■ Action item ■
From the entries that follow, copy exactly the lines beginning at the line holding "868x1394 pixels." and continuing through the line holding "Open Troy Donovan's profile avatar".

■ Records shown ■
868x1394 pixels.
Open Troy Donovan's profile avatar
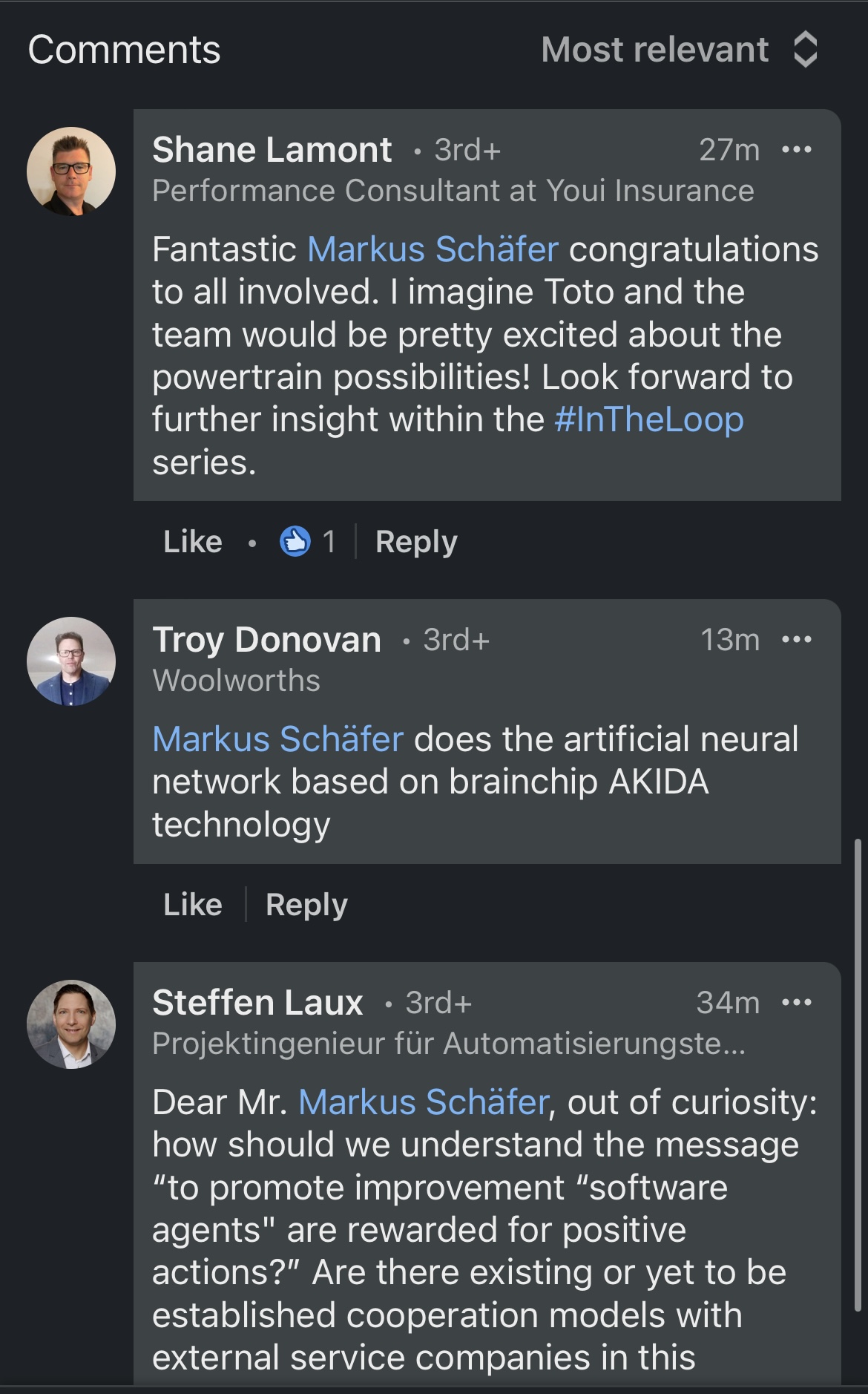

---

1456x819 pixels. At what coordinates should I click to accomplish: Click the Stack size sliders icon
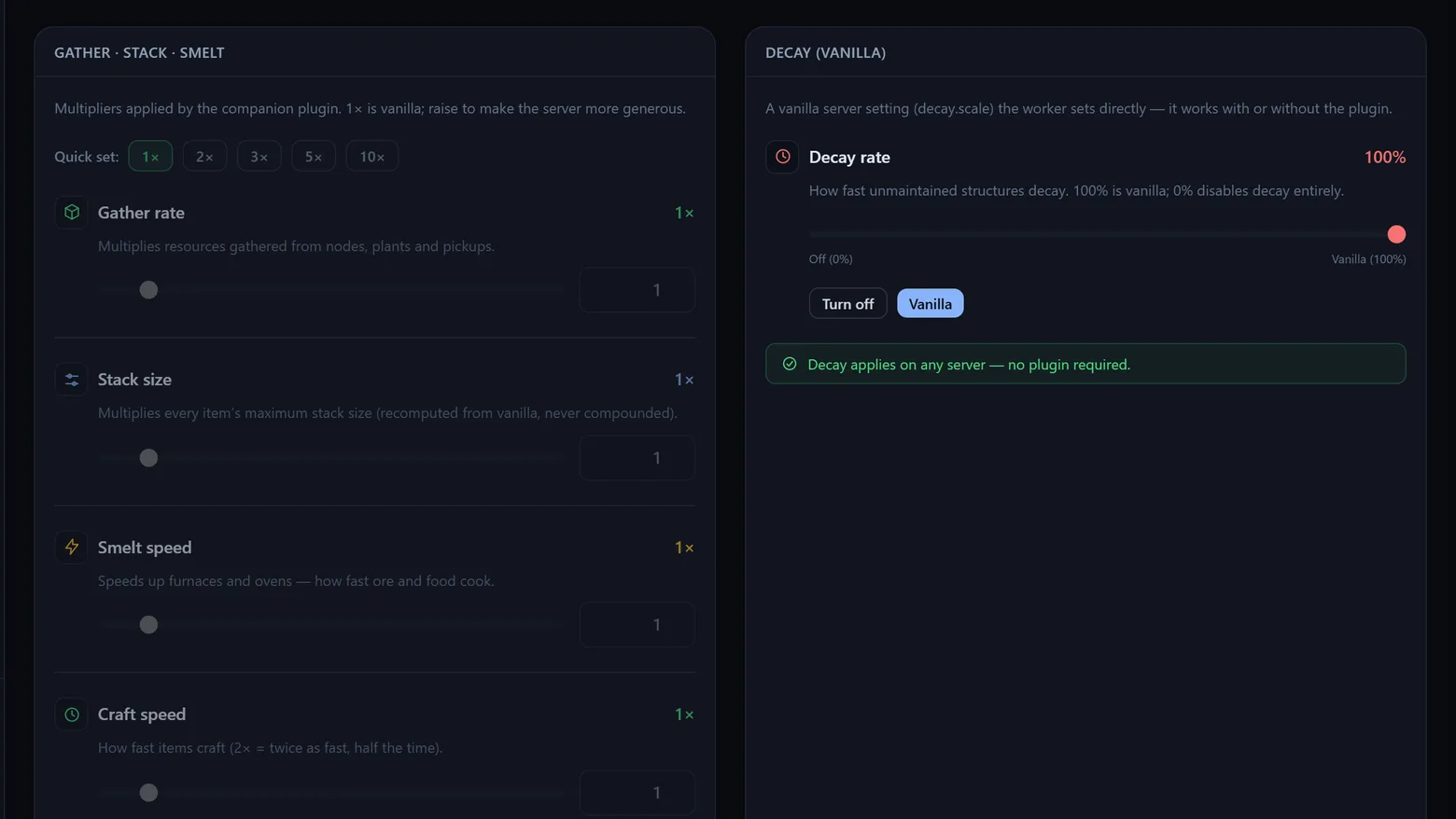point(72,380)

==

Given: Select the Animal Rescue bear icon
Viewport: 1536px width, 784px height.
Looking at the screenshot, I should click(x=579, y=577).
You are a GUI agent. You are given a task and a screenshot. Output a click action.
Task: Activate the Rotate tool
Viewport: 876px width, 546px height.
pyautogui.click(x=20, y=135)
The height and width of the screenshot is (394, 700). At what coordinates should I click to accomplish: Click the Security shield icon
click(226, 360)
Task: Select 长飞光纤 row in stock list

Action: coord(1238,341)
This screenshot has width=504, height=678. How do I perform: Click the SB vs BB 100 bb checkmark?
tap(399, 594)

■ Result for this task ■
868x1394 pixels.
Open Troy Donovan's profile avatar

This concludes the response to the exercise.